Dalam perkembangannya (terutama pada pantun modern), hubungan antara
sampiran dan isi pantun tidaklah erat, bahkan tidak memiliki hubungan secara subtansi.
Oleh karena itu, meskipun secara subtansi tidak berhubungan, sampiran pantun berikut
ini tetap dapat membayangkan isinya.
Air dalam bertambah dalam,
hujan di hulu belum lagi teduh.
Hari kelam bertambah kelam,
sakit di dada belum lagi sembuh.
Berbeda halnya dengan pantun berikut ini.

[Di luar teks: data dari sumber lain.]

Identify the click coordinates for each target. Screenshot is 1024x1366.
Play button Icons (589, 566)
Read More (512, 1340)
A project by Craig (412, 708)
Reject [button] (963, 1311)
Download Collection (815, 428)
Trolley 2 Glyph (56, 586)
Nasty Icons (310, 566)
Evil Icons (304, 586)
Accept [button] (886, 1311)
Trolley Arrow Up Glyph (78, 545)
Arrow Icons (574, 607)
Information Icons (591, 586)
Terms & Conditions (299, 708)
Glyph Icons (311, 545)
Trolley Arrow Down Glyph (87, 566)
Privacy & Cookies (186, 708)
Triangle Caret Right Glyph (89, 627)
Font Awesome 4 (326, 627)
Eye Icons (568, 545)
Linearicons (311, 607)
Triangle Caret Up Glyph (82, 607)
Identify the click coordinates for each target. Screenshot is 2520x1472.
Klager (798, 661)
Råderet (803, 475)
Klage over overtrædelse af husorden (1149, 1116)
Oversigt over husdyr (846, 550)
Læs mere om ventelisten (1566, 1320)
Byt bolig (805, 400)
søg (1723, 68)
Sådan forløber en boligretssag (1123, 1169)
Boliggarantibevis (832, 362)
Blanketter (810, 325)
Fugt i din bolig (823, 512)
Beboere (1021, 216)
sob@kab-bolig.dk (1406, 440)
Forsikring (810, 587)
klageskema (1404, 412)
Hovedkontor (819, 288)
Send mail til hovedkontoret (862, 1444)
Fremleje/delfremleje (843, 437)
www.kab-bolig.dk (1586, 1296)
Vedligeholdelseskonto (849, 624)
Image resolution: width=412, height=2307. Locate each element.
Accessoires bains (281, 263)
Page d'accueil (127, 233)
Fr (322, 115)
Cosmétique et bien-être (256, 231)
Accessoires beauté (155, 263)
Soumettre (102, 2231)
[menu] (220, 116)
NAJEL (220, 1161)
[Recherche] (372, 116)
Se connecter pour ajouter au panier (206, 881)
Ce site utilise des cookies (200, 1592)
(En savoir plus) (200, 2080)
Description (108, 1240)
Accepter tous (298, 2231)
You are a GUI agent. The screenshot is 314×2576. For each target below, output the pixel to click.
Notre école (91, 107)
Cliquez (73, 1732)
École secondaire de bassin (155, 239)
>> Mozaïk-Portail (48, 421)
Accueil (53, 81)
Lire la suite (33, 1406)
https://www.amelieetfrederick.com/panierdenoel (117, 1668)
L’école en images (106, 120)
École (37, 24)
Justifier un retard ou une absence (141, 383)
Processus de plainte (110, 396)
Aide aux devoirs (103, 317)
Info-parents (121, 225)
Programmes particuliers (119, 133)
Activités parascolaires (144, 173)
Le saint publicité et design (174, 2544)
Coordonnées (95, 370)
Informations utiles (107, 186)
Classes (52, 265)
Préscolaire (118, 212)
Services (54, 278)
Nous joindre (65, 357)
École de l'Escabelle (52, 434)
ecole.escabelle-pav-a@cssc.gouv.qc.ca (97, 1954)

Anak Pak Dolah makan lepat,
makan lepat sambil melompat.
Nak hantar kad raya dah tak sempat,
pakai sms pun ok wat?
Dalam pantun itu, sampiran (Anak Pak Dolah makan lepat/makan lepat sambil
melompat) benar-benar hanya berfungsi sebagai penyedia rima/sajak dan irama untuk
isi (nak hantar kad raya dah tak sempat/pakai sms pun ok wat?). Kesan mempermudah
pemahaman isi sama sekali tidak tampak karena pilihan katanya terlalu liar, tidak
menyarankan sesuatu. Dengan kata lain, pada kebanyakan pantun modern, sampiran
dibuat secara asal-asalan (hanya sebagai pelengkap) dan tidak lagi merupakan
pembayang isi yang mencerminkan kearifan dan kepiawaian seseorang dalam
memahami perilaku alam/suasana sekitar (sebagai latar) yang dijalin dengan penuh
logika, wawasan, kewajaran, keindahan, dan perpaduan yang masuk akal (Ensiklopedia
Sastra Riau, 2011).
Tugas kalian selanjutnya adalah mengevaluasi beberapa teks pantun berikut
berdasarkan struktur teks yang berkaitan dengan ciri kebahasaannya, serta makna yang
terkandung di dalam teks tersebut.
(1) Menurut kalian bagaimana hubungan sampiran dan isi yang menjadi struktur
beberapa teks pantun berikut? Apakah secara substansi, keduanya saling
berkaitan?
(2) Apakah fungsi masing-masing sampiran pada teks pantun yang ada
mempermudah pemahaman isi?
(3) Dalam setiap bait teks pantun yang ada berikut, apakah sudah memiliki rima
teks pantun yang ideal, dan apabila dilantunkan akan menghasilkan ritme
yang indah?
(4) Cobalah kalian tafsirkan masing-masing makna isi teks pantun yang ada
berikut!
(5) Uraikan semua jawaban kalian untuk pertanyaan butir (1), (2), (3), dan (4)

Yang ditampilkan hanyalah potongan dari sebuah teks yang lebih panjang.